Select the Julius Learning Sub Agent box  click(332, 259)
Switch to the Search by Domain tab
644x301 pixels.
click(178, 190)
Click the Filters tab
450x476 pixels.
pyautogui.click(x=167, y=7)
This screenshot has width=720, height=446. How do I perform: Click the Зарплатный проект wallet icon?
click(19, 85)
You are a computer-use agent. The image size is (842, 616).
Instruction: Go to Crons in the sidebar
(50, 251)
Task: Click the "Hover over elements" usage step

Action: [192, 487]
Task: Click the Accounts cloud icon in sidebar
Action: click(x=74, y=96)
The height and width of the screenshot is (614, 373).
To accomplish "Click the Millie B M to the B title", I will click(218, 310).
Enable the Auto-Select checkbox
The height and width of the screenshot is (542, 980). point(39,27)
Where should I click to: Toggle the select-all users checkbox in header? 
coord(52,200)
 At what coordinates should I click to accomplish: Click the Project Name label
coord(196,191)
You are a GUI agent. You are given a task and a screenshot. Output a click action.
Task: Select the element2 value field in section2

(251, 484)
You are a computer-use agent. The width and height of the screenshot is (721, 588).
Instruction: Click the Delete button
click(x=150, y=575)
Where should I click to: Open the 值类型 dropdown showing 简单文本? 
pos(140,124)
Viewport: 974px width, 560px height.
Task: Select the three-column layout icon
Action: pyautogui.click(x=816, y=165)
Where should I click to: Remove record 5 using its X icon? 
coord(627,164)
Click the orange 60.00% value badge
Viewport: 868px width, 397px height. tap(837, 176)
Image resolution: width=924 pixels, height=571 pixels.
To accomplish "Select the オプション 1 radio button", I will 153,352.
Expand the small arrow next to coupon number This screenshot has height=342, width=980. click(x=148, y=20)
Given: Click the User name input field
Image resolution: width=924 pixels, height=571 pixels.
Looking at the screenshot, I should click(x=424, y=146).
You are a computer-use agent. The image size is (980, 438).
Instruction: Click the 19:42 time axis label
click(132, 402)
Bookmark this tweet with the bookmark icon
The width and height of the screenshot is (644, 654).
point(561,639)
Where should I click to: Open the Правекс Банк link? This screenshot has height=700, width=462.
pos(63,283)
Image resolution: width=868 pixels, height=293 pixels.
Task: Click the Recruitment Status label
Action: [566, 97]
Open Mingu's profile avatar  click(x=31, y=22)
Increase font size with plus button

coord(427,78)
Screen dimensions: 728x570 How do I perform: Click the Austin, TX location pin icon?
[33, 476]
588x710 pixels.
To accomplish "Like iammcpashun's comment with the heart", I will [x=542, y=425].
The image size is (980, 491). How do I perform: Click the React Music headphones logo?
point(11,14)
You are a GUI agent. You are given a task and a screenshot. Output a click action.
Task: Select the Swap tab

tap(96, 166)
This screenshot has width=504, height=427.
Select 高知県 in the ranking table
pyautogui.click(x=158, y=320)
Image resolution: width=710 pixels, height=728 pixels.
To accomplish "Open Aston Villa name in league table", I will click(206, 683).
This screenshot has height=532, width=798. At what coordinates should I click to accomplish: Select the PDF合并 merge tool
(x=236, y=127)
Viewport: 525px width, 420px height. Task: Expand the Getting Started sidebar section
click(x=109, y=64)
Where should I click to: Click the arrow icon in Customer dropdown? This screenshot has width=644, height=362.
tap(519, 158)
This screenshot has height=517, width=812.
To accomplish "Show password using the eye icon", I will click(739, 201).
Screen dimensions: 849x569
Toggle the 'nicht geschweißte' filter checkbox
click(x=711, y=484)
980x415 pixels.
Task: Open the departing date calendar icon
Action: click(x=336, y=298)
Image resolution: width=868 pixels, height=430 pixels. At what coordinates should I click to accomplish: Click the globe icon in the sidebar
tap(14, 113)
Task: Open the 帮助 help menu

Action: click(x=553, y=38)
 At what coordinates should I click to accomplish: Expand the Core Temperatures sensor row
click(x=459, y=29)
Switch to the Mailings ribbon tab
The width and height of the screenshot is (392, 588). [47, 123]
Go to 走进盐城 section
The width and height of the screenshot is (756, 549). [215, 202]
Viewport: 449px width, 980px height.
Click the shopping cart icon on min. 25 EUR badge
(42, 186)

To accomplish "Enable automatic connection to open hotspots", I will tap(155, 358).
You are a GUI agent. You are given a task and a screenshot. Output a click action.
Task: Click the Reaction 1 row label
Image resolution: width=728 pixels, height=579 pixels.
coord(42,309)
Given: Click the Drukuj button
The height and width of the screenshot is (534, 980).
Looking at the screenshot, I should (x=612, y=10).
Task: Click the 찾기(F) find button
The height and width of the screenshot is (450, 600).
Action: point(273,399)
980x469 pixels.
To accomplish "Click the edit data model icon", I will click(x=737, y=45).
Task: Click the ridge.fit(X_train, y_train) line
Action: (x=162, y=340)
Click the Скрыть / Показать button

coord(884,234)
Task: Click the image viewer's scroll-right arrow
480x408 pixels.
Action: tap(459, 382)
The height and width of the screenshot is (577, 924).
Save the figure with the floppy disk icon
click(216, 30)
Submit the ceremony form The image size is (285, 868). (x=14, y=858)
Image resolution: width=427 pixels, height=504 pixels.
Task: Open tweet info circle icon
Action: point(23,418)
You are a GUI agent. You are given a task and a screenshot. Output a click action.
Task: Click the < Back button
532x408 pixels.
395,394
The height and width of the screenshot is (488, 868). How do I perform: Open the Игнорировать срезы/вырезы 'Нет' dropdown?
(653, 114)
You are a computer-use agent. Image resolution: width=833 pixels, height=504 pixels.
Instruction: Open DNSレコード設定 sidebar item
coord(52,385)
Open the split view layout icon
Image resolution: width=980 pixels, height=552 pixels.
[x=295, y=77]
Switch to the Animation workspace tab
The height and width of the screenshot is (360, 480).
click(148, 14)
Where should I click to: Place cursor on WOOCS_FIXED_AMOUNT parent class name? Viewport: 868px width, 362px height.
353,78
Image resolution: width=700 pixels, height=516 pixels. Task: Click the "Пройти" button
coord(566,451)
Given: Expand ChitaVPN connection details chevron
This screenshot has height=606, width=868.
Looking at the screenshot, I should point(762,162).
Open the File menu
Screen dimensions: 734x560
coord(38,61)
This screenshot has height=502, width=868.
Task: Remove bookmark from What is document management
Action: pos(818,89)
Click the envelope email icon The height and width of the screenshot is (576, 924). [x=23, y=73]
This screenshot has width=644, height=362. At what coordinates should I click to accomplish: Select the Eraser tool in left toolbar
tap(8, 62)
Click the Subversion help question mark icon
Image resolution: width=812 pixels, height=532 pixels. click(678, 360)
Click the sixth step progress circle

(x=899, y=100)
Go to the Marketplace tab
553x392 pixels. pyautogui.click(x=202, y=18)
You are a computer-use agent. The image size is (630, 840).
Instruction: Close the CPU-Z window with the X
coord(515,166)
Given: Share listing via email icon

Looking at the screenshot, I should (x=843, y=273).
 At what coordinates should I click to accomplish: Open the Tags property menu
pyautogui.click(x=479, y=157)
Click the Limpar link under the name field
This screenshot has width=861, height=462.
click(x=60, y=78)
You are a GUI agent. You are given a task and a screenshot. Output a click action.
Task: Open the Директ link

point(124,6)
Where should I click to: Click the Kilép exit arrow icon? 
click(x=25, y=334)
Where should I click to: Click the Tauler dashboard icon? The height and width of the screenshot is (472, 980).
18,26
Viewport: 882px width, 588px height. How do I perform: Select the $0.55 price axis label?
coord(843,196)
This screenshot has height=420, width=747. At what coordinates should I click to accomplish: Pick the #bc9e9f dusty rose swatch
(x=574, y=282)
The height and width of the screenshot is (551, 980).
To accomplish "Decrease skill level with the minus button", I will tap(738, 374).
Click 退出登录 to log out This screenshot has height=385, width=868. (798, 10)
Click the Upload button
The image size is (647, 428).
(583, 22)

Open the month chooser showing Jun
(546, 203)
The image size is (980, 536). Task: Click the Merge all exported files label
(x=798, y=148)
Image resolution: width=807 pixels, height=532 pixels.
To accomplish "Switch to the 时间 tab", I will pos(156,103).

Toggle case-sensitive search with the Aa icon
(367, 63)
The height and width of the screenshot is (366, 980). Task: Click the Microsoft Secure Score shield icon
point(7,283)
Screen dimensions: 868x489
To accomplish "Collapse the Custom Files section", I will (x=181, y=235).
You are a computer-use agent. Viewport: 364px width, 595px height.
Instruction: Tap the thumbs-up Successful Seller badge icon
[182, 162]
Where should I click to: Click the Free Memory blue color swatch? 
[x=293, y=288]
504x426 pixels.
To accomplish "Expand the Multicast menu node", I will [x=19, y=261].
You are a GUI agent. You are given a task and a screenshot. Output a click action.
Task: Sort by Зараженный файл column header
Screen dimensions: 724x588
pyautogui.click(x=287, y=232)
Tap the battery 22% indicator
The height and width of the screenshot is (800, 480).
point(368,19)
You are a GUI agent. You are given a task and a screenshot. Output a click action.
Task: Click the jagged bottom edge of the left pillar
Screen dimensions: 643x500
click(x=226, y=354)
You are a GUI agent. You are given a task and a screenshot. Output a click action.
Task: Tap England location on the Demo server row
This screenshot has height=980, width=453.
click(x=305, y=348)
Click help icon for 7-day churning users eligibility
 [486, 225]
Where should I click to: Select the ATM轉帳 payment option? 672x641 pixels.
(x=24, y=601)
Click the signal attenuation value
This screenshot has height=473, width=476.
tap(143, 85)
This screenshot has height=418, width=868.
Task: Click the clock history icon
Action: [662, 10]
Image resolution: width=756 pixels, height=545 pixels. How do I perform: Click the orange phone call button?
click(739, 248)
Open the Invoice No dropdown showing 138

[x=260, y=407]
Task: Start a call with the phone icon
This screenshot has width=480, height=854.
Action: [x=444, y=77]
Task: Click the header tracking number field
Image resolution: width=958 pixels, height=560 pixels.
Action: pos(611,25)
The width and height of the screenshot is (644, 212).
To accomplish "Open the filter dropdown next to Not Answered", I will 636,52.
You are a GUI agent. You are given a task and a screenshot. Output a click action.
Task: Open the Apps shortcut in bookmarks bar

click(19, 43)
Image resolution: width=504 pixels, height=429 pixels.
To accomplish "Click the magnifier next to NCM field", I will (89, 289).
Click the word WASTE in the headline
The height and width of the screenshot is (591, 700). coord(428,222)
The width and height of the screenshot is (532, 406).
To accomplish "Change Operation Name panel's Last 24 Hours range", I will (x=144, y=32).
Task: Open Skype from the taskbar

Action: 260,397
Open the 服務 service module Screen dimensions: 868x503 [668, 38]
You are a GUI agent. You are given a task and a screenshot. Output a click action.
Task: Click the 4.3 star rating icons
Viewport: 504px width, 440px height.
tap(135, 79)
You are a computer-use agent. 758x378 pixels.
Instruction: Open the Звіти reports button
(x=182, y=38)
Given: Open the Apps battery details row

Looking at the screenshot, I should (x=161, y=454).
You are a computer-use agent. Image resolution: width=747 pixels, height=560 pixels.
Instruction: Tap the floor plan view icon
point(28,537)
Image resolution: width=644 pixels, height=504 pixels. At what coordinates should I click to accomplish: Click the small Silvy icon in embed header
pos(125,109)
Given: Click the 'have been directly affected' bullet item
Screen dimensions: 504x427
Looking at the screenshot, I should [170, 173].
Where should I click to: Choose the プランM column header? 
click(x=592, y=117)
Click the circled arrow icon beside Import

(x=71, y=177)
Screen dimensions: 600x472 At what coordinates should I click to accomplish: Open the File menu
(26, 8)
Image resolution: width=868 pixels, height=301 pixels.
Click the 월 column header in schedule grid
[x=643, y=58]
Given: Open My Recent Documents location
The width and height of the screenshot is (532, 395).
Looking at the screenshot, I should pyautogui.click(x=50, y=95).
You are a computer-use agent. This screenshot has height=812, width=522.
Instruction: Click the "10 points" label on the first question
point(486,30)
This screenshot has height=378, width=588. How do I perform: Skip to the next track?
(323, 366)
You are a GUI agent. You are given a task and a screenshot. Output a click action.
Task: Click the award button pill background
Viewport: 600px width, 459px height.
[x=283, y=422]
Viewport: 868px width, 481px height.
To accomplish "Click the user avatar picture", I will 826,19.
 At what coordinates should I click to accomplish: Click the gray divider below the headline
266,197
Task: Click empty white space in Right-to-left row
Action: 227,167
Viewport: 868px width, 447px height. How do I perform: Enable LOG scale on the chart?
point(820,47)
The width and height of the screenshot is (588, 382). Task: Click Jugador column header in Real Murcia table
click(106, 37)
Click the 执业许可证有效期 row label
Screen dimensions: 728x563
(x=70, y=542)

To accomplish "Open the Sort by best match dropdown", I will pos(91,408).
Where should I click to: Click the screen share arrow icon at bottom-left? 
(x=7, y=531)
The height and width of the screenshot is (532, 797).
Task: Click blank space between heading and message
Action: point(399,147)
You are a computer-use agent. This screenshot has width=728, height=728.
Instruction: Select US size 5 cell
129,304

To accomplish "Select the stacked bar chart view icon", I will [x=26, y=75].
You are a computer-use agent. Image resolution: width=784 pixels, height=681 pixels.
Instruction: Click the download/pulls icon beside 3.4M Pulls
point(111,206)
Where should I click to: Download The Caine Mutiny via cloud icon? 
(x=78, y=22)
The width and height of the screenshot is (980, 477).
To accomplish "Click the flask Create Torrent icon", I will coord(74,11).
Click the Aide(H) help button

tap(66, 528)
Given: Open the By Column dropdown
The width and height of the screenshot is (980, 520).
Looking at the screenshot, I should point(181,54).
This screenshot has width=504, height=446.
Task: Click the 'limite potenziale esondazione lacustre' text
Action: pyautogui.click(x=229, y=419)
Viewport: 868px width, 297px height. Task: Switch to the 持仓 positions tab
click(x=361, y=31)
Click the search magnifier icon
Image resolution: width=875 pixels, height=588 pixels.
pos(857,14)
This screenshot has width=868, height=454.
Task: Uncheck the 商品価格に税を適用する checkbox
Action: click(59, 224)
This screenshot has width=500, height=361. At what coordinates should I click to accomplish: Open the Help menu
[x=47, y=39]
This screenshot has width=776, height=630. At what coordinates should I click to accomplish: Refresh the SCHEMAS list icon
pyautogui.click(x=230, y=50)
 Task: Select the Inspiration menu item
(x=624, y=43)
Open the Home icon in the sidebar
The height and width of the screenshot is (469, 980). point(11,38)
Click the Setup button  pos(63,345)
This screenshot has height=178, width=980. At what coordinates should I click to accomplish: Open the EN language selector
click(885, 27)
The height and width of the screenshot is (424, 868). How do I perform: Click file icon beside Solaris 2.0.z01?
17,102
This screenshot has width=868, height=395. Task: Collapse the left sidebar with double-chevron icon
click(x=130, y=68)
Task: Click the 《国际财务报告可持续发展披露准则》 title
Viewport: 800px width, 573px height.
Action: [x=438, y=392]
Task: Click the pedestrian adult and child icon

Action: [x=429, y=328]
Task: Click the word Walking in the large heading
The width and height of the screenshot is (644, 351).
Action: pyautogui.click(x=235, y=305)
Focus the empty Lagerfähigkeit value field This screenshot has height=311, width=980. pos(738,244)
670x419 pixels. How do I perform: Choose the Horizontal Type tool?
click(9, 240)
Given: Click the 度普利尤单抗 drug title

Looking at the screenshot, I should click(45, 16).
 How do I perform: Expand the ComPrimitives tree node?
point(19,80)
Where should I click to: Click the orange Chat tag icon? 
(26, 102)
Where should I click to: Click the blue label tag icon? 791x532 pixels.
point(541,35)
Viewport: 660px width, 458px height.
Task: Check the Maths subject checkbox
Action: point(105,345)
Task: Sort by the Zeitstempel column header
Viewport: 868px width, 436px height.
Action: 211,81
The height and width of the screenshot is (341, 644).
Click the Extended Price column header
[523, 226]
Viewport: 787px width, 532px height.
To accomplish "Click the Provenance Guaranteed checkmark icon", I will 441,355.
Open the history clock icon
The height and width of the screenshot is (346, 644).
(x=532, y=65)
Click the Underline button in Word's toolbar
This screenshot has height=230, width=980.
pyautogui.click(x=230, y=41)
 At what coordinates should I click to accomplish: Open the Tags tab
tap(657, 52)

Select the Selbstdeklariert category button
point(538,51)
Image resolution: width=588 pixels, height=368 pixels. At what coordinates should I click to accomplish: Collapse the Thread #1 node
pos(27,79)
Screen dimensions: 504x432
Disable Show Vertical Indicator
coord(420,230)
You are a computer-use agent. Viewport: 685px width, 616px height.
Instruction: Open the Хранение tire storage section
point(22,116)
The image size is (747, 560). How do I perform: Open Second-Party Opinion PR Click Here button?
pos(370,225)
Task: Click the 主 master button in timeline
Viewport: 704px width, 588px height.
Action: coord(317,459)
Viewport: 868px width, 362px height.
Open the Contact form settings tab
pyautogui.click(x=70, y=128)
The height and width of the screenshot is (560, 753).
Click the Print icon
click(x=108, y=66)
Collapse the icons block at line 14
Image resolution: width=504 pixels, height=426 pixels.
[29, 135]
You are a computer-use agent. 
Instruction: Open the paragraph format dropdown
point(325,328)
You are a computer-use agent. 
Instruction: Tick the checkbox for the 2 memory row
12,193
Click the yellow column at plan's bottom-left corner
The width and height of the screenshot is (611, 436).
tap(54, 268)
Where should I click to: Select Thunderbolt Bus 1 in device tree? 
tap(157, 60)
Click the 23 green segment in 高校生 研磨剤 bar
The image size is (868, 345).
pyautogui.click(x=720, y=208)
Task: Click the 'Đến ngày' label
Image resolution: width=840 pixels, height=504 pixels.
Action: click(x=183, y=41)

(The task)
Work through the records above and count the lines that hold the string "icons". Please give only that figure.

(The completed task)
2